First Lutheran Church
July 9, 2023 – Pentecost 6A
Romans 7:15-20, 25a - I do not understand my own actions. For I do not do what I want, but I do the very thing I hate. Now if I do what I do not want, I agree that the law is good. But in fact it is no longer I that do it, but sin that dwells within me. For I know that nothing good dwells within me, that is, in my flesh. I can will what is right, but I cannot do it. For I do not do the good I want, but the evil I do not want is what I do. Now if I do what I do not want, it is no longer I that do it, but sin that dwells within me. … Wretched man that I am! Who will rescue me from this body of death? Thanks be to God through Jesus Christ our Lord!

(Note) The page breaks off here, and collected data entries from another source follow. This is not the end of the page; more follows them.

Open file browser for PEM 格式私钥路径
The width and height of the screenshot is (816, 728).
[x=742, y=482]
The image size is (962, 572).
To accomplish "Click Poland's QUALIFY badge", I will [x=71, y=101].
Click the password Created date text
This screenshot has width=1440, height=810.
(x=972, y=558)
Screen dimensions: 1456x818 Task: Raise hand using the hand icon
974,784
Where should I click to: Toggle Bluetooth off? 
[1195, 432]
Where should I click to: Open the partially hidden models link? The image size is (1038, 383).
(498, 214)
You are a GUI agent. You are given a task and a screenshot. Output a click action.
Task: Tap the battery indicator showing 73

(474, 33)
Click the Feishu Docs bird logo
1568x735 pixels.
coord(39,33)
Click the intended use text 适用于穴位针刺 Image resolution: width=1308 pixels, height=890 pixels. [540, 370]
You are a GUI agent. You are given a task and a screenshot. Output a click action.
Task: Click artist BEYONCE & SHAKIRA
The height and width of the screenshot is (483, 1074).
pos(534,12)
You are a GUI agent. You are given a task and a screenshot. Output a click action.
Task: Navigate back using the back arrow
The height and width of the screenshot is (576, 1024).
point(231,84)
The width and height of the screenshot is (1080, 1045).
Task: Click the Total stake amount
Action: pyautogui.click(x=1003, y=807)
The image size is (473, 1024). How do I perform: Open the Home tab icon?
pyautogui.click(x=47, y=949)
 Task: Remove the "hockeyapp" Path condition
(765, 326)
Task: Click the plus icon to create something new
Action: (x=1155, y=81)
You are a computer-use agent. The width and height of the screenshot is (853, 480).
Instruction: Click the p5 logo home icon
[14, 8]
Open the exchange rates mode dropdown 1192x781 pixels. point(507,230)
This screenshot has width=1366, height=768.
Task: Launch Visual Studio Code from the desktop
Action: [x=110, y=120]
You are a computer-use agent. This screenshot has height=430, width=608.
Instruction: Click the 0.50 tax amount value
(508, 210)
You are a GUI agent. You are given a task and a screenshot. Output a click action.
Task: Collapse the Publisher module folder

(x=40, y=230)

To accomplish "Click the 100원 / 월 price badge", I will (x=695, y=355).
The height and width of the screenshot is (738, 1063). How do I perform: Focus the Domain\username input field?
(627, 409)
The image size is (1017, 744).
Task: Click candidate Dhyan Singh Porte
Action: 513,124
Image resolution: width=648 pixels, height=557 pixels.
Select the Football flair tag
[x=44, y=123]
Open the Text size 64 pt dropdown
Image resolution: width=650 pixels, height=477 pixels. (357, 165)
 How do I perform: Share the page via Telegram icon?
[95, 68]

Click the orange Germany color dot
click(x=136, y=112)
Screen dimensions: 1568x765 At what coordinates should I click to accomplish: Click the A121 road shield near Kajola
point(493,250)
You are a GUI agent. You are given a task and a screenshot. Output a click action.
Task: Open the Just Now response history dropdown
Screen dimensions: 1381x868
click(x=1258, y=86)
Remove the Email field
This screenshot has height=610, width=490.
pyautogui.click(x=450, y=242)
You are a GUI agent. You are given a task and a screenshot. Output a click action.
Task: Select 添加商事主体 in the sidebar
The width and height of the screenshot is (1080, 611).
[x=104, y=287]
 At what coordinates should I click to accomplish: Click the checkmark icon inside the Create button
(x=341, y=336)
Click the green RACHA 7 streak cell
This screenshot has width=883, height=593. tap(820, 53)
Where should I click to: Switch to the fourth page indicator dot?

Matthew 11:28-30“Come to me, all you that are weary and are carrying heavy burdens, and I will give you rest. Take my yoke upon you, and learn from me; for I am gentle and humble in heart, and you will find rest for your souls. For my yoke is easy, and my burden is light.”
“The Yoke of Christ”
Pastor Greg Ronning
This old heart, is tired and I don’t think I can take anymore
This old heart, is lonely, down and out on the floor
This old heart, is yours now, I surrender, open the door
I don’t understand my own actions, I don’t understand the things I do
There’s a darkness that whispers in my ear
There’s a darkness that knows all my fears
This old heart, is tired and I don’t think I can take anymore
This old heart, is lonely, down and out on the floor
This old heart, is yours now, I surrender, open the door
I used to think I didn’t need anyone, I used to think I was so strong
I was gonna climb that ladder to heaven
I was gonna rise up out of my sin
This old heart, is tired and I don’t think I can take anymore
This old heart, is lonely, down and out on the floor
This old heart, is yours now, I surrender, open the door
Oh wretched one that I am, Who will rescue me from death?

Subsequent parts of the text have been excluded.